Summit leaves question of AI regulation hanging

Elon Musk took center stage to discuss regulation, the role of China, and the future of work.

Last week’s AI Safety Summit brought together 150 top level government and industry representatives. It was essentially a bold diplomatic and PR move, resulting in the Bletchley Declaration, signed by China, the US, the EU, and other major powers.

The stated aim of the gathering was collaboration and ensuring the safe development of AI. The summit came in the same week as an Executive Order from President Biden pledging to take action to pursue bipartisan legislation on ensuring responsible innovation.

Musk on risk and regulation

If the summit was a performance aimed at boosting the UK’s status in AI, Elon Musk was the star act. Musk has become something of a prophet for the AI era and in an hour-long interview with British Prime Minister Rishi Sunak directly following the event, he talked about deepfakes, ChatGPT, and other disruptive developments.

“The potential is there for AI to have most likely a positive effect and create a future of abundance where there is no scarcity of goods and services,” Musk said.

“I agree with the vast majority of regulations. There are very few – less than 1%- I actually disagree with.”

Elon Musk

But he said government intervention was necessary when public safety was at risk, whether in aviation, cars, aerospace, or indeed AI. “I agree with the vast majority of regulations. There are very few – less than 1%- I actually disagree with,” Musk said. “There is some concern from people in Silicon Valley who have never dealt with regulators before who think this will crush innovation and slow them down and be annoying. It will be annoying, but we’ve learned over the years that having a referee is a good thing. At times there might be too much optimism about technology.”

China was named alongside San Francisco and London as an AI employment and innovation hub. “The single biggest objection I get to AI regulations and safety controls is – China isn’t going to do it and therefore they will jump into the lead and exceed us all,” Musk added. Sunak and Musk agreed China’s inclusion in the summit was critical.

Asked by Sunak how regulatory change can keep pace with the latest AI developments, Musk kept his answers vague, saying that although AI will grow exponentially in the coming years, “even if there isn’t an enforcement capability, we will have an insight into AI’s capabilities”.

Future of work

The future of work is a discussion increasingly taking place across all sectors. “AI will be a leveller and an equalizer. We will essentially have access to a magic genie that will be the best and most patient tutor. Computers will happily take on the jobs that are dangerous and tedious. We won’t have a universal basic income, we’ll have a universal high income,” Musk said.

Another heavy hitter in the AI world, Sam Altman, CEO of OpenAI, said in a recent WSJ interview: “It’s not enough to just give people a universal basic income. People need to have agency and the ability to influence this. We need to be joint architects of the future.”

Leaders in banking and finance take a similar view, seeing AI as an opportunity to free up human capital and creativity.

“If we can take manual work out of banking, we can free up human capital to work on exciting things. Let machines do the ordinary and humans do the extraordinary,” Ian Stuart, CEO, HSBC, said, speaking at the Money 20/20 fintech summit in Amsterdam in June.

Generative AI and productivity

But AI skeptics say the age could usher in mass unemployment. A McKinsey study found that Generative AI has the potential to increase US labor productivity by 0.5 to 0.9 percentage points annually through 2030 “in a midpoint adoption scenario”. But millions of jobs in sales, admin, and production will cease to exist. “We estimate that 11.8 million workers currently in occupations with shrinking demand may need to move into different lines of work by 2030. Roughly nine million of them may wind up moving into different occupational categories altogether,” the report says.
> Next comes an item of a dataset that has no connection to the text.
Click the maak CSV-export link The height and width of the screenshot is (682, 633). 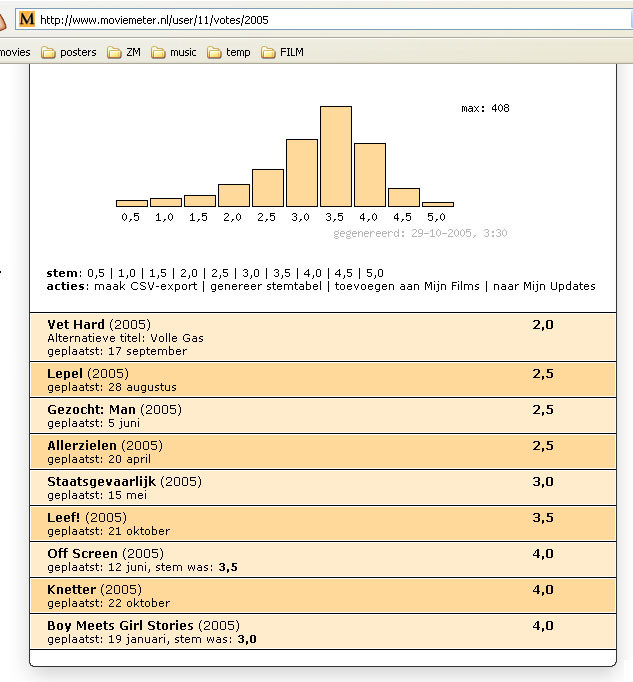click(x=146, y=286)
Fears of the singularity – that hypothetical future point at which technological growth becomes uncontrollable and irreversible – date back decades, with wide varying predictions for when it could occur.

Speaking about deepfakes, Altman said: “This is speculation – maybe not the deepfakeability but the customizeable persuasion is where the influence happens. Not the fake image, but the subtle ability to influence people. We think international regulation is going to be important for the most powerful models – nothing that exists today or will exist next year.

“But as we get towards a real superintelligence and a system more capable than any human, it’s reasonable to say we need to treat that with caution and a unified approach. Let’s look forward to where this might go and not be caught out.” He stressed however that a regulatory response right now that restricted open source would be disastrous for the US and globally.